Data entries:
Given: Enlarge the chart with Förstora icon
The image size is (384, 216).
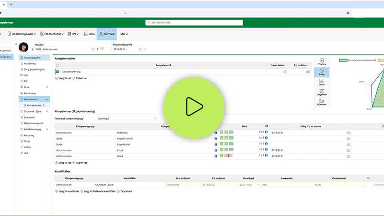Looking at the screenshot, I should [322, 62].
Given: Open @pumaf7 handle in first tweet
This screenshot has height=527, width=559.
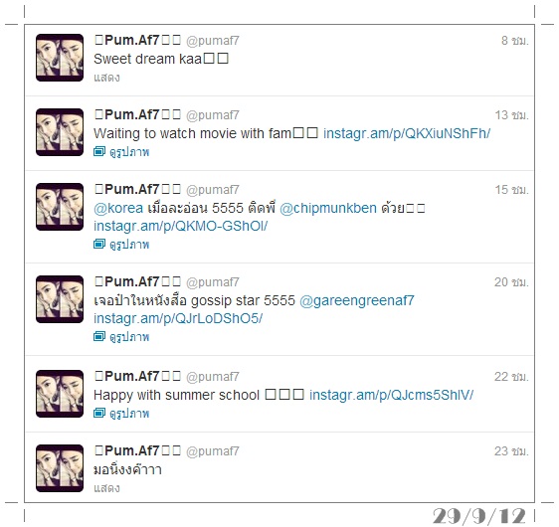Looking at the screenshot, I should click(x=213, y=41).
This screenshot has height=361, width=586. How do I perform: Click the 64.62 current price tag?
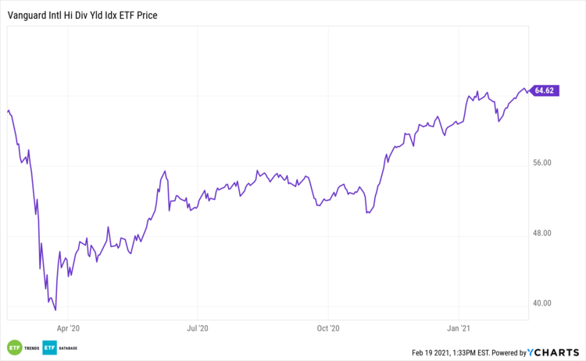click(544, 91)
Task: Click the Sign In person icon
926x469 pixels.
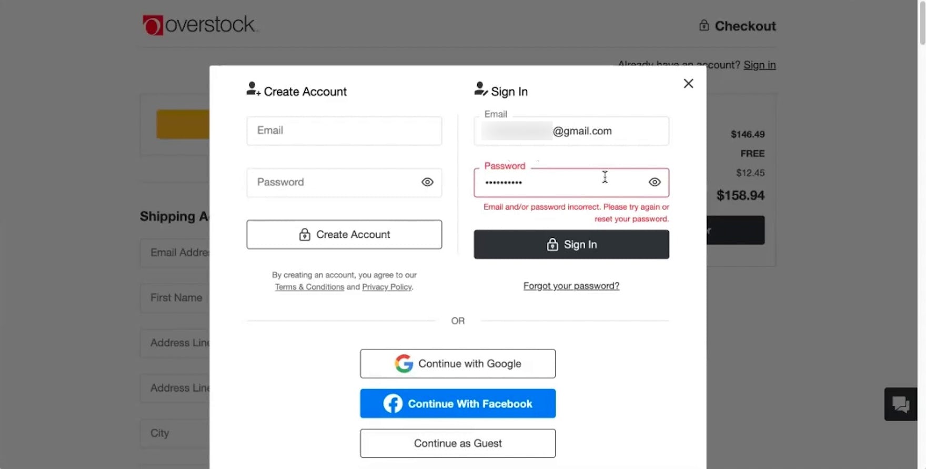Action: pyautogui.click(x=480, y=89)
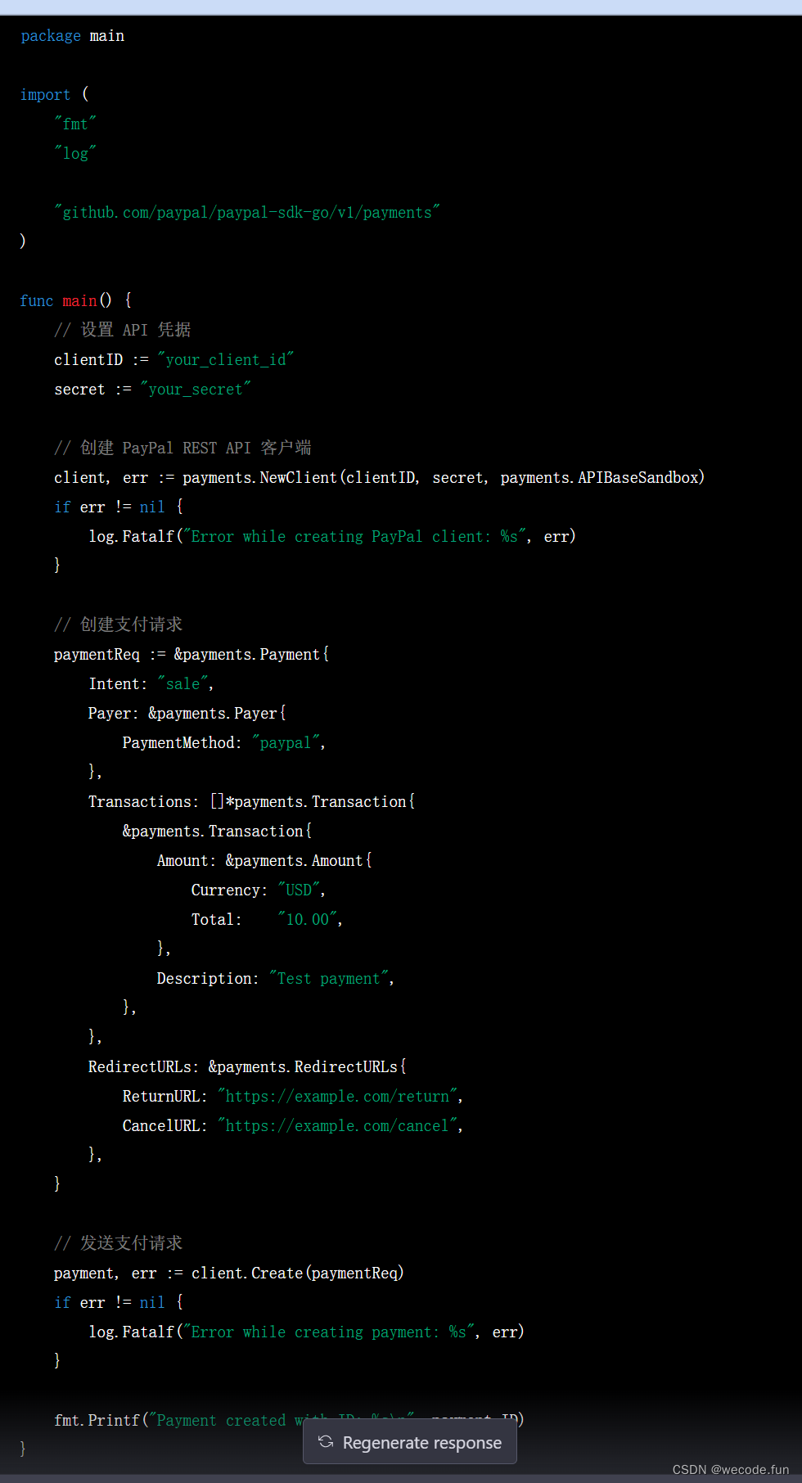The width and height of the screenshot is (802, 1483).
Task: Click the "package main" line
Action: point(72,36)
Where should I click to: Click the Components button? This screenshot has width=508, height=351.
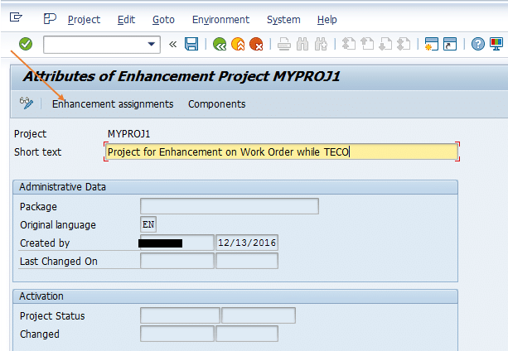(x=216, y=103)
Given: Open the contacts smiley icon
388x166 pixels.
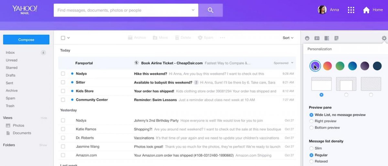Looking at the screenshot, I should [x=307, y=38].
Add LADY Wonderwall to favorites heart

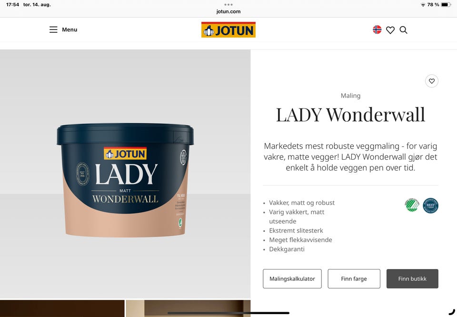[x=432, y=81]
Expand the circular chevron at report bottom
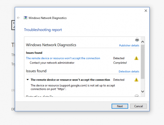This screenshot has height=125, width=164. click(x=137, y=96)
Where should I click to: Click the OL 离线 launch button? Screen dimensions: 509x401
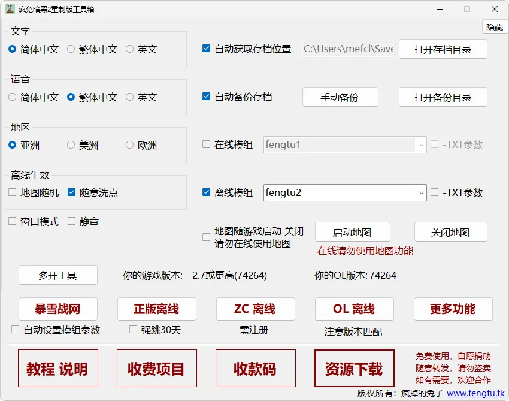coord(354,309)
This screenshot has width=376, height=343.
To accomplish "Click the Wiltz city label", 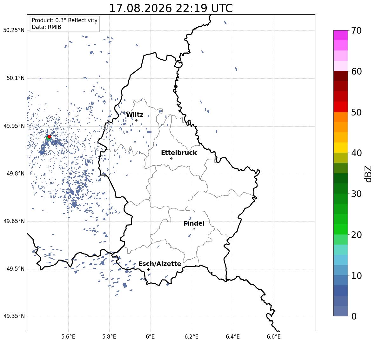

Instructions for the task:
Find the line with "This screenshot has width=376, height=343.". Reproduce it and every line after it through the last line above exactly, leaving out the pictures.

Solution to this exercise:
This screenshot has width=376, height=343.
To accomplish "Click the Wiltz city label", 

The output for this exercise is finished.